- What this task involves:
Transcribe the listing below word for word but skip its images.

- Listed records:

================================

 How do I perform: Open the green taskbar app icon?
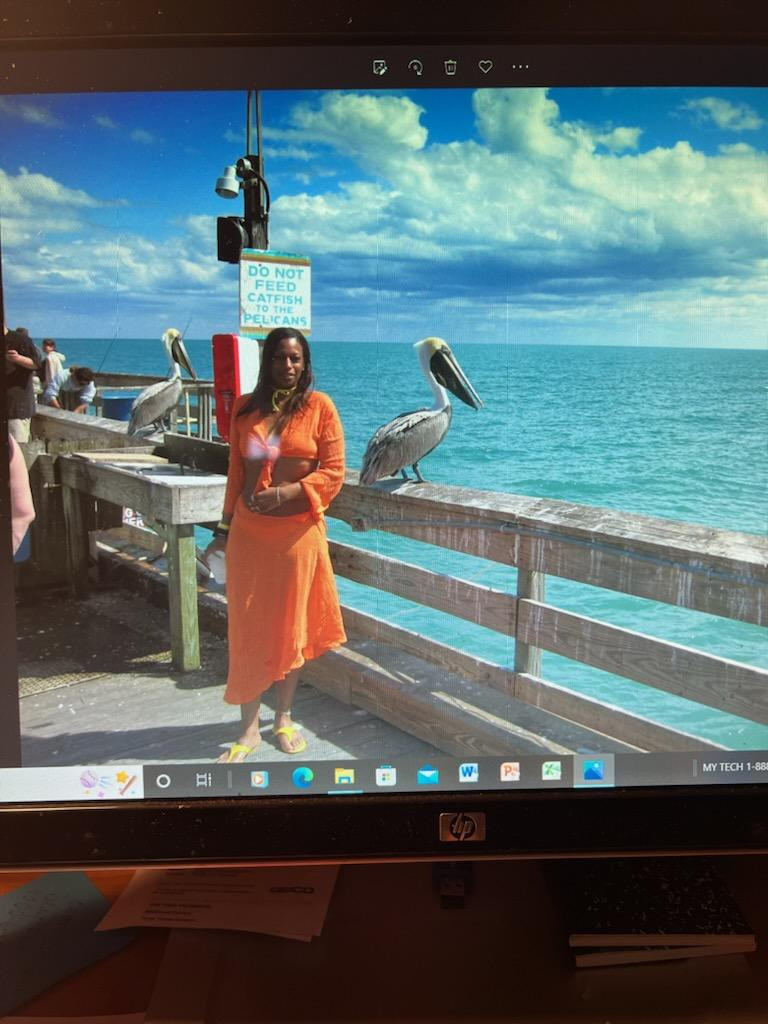pyautogui.click(x=551, y=770)
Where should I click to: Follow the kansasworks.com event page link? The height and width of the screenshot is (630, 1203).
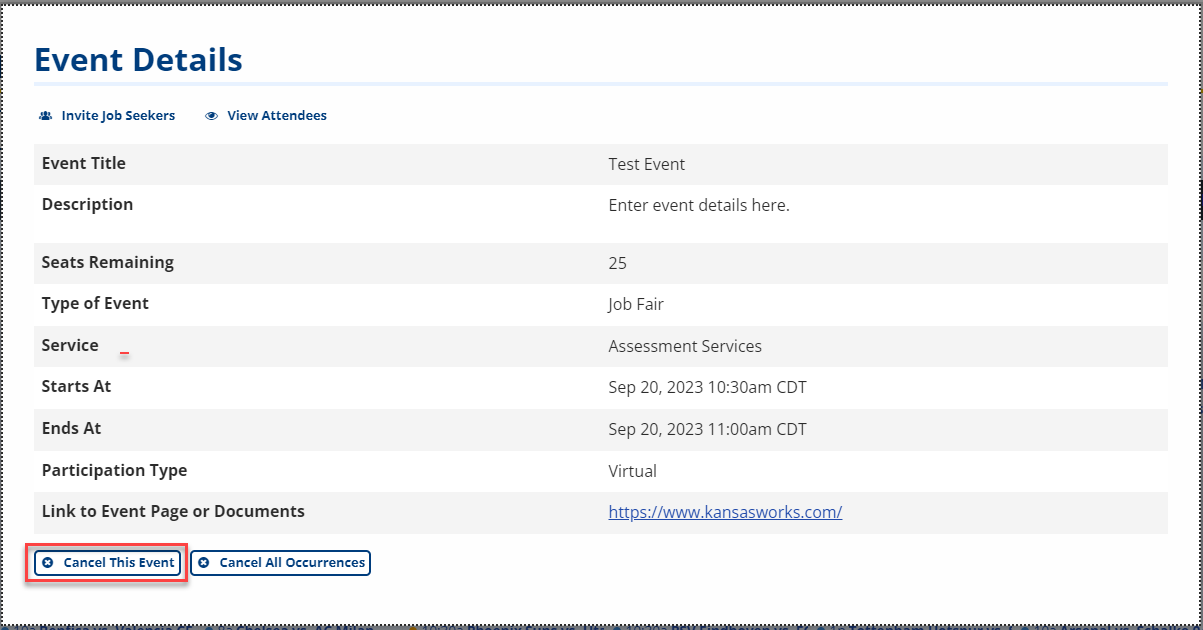click(725, 512)
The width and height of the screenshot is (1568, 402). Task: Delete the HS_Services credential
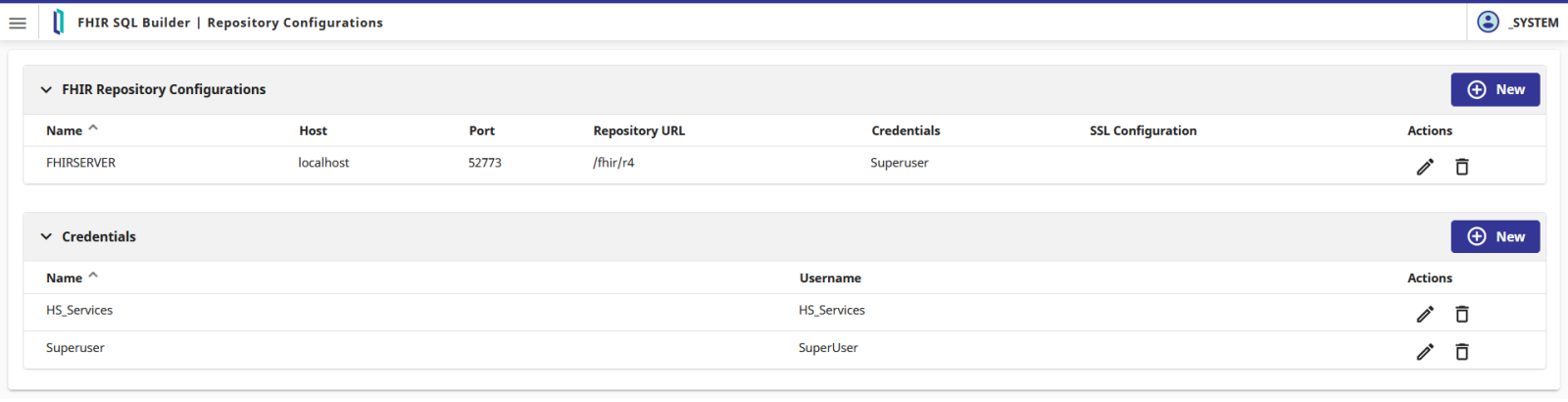click(1461, 314)
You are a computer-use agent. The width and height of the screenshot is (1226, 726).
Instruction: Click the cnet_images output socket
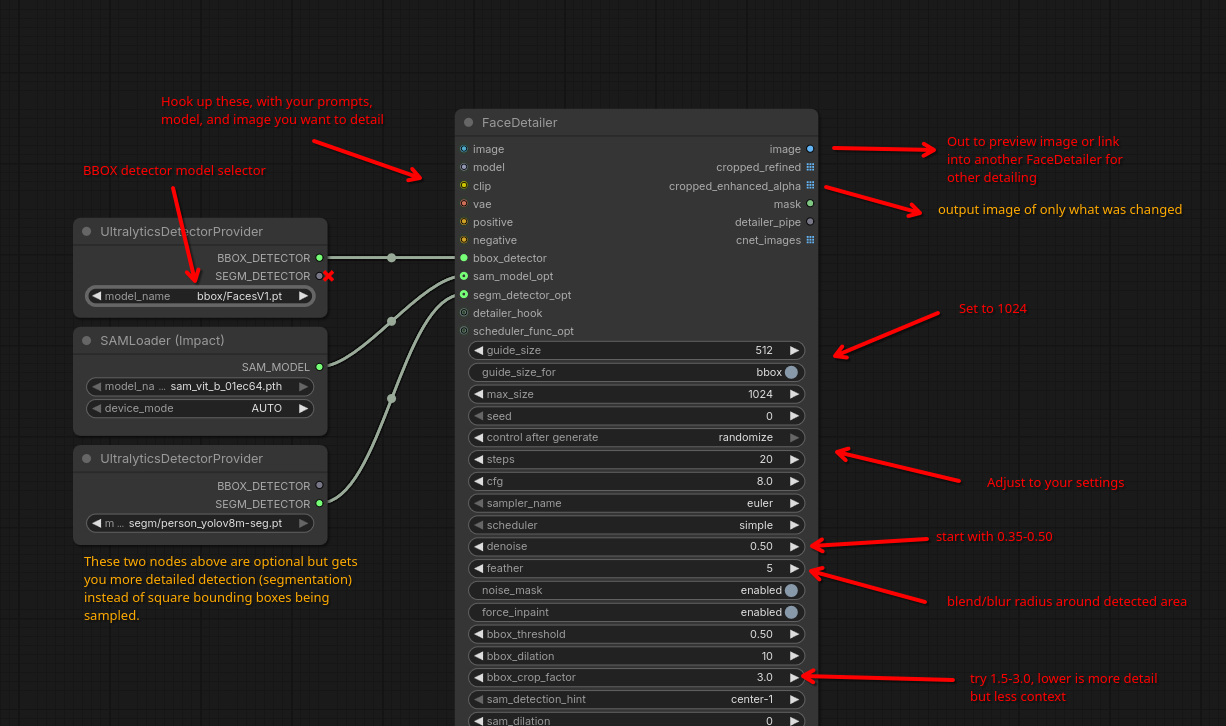(x=810, y=240)
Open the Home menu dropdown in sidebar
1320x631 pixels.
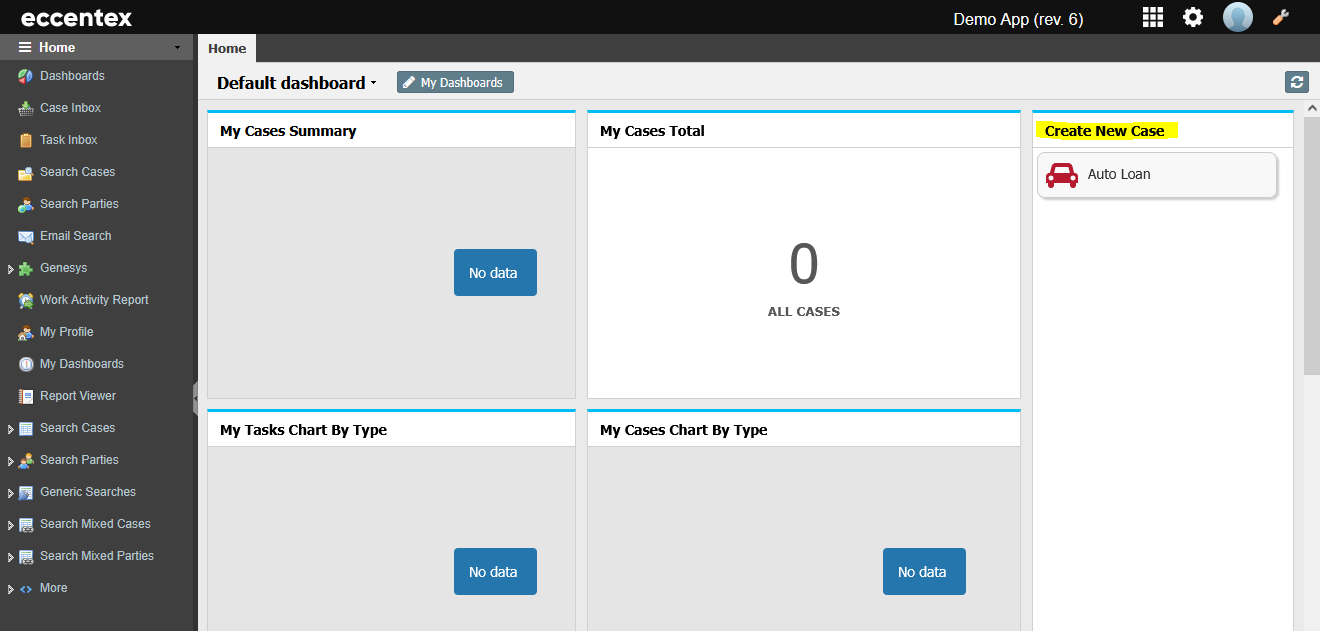coord(177,47)
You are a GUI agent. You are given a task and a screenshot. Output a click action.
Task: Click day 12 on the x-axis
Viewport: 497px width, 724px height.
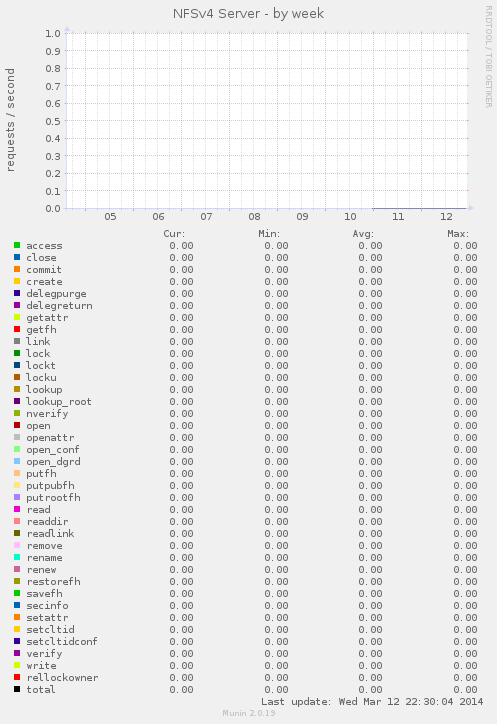446,217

================================

- Written reply:
 How do I perform: Open the green taskbar app icon?
pyautogui.click(x=551, y=770)
Where should I click to: Follow the kansasworks.com event page link? The height and width of the screenshot is (630, 1203).
click(725, 512)
The width and height of the screenshot is (1568, 402). Task: Delete the HS_Services credential
click(1461, 314)
You are a computer-use agent. The width and height of the screenshot is (1226, 726).
Instruction: Click the cnet_images output socket
(x=810, y=240)
Open the Home menu dropdown in sidebar
1320x631 pixels.
coord(177,47)
You are a GUI agent. You are given a task and a screenshot. Output a click action.
Task: Click day 12 on the x-axis
Viewport: 497px width, 724px height.
446,217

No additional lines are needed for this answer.